Confronté aux mêmes difficultés, Evariste Togue, le directeur de l’école, confirme qu’il y a de sérieux problèmes au niveau du fonctionnement et de l’administration de l’école et du paiement des salaires. Les jeunes instituteurs sont les premiers à en souffrir.

« Les dossiers des nouveaux repartent vers Abéché, puis vers la capitale, explique-t-il. C’est très pénible pour eux, même si nous aussi sommes parfois concernés par les arriérés de salaire. »

Parmi le personnel présent aujourd’hui à l'école, seul Evariste Togue est affilié au Syndicat des enseignants du Tchad (SET), un affilié de l’IE. Il dit qu’il aimerait un peu plus de soutien de la part de l’organisation, même s’il reconnaît qu’il est fort loin de la capitale pour faire entendre sa voix et ses revendications.

« Comme enseignants, nous n’avons pas le choix, nous avons un devoir moral envers ces enfants afin d’aider au développement du pays », soupire Evariste.

Mais le lieu éloigné, l’insécurité, les arriérés et la cherté de la vie découragent plus d’un enseignant, comme l’admet Mohamed Youssouf Bachar, inspecteur départemental de l’Education nationale. Il déclare que 79 instituteurs diplômés ont été affectés dans les 104 écoles que compte le Dar Sila, mais beaucoup ne se rendent pas au travail. Le dernier recensement faisait état de 46 enseignants et 55 enseignants communautaires, pour tout le département.

Les enseignants communautaires reçoivent le maigre salaire de seulement 28 000 CFA, soit 42 € par mois. Malgré tout, avec 8 enseignants formés pour 720 élèves dont 200 vivent dans un camp de réfugiés tout proche, l’école Karaï ferait presque figure de « centre d’excellence ».

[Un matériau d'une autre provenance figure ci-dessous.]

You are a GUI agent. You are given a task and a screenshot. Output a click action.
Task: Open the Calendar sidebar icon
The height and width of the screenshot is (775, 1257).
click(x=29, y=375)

Le Tchad est producteur de pétrole depuis 2004, mais le pétrole n’a pas fourni de manne financière pour le peuple. Interrogé sur le point de savoir si les profits de l’industrie ont été réinvestis dans des secteurs services publics comme l’éducation, l’inspecteur a une réponse évasive.

« Il y a quelques nouveaux bâtiments scolaires. Cette année, nous avons aussi reçu une centaine de tables et de bancs », précise Mohamed Bachar.

Avec ou sans pétrodollars, l’éducation n’a jamais représenté une priorité pour les gouvernements tchadiens qui se sont succédés depuis l’indépendance, en particulier dans cette région accolée au Darfour où le taux d’analphabétisme était, jusque il y a peu, l’un des plus élevé au monde. Paradoxalement, la tendance dans l’est tchadien secoué par les conflits interethniques et les raids transfrontaliers s'inverse.

Le regroupement forcé des populations et leur prise en charge par les agences des Nations unies et par les ONG – qui financent notamment les cantines scolaires et la paie des enseignants communautaires – permet à un plus grand nombre d’enfants de fréquenter l’école.

L’inspecteur de l’éducation avance pour 2005 une fréquentation scolaire de 37% au début du cycle primaire dans le département. Mais maintenant elle culmine à presque 100 % dans les sites pris en charge par les organisations humanitaires, à tout le moins pour la première et la deuxième année du cycle primaire.

Les taux de scolarisation pour les classes supérieures sont toutefois toujours bien plus bas. La discrimination à l’égard des filles réduit quasiment à zéro leur chance de terminer l’école. Pour les filles et surtout pour les garçons, il existe aussi un risque réel d’être recruté par l’armée nationale, par une troupe rebelle ou par une milice d’autodéfense.

Par Jacky Delorme

Cet article a été publié dans Mondes de l'Éducation, No. 27, septembre 2008.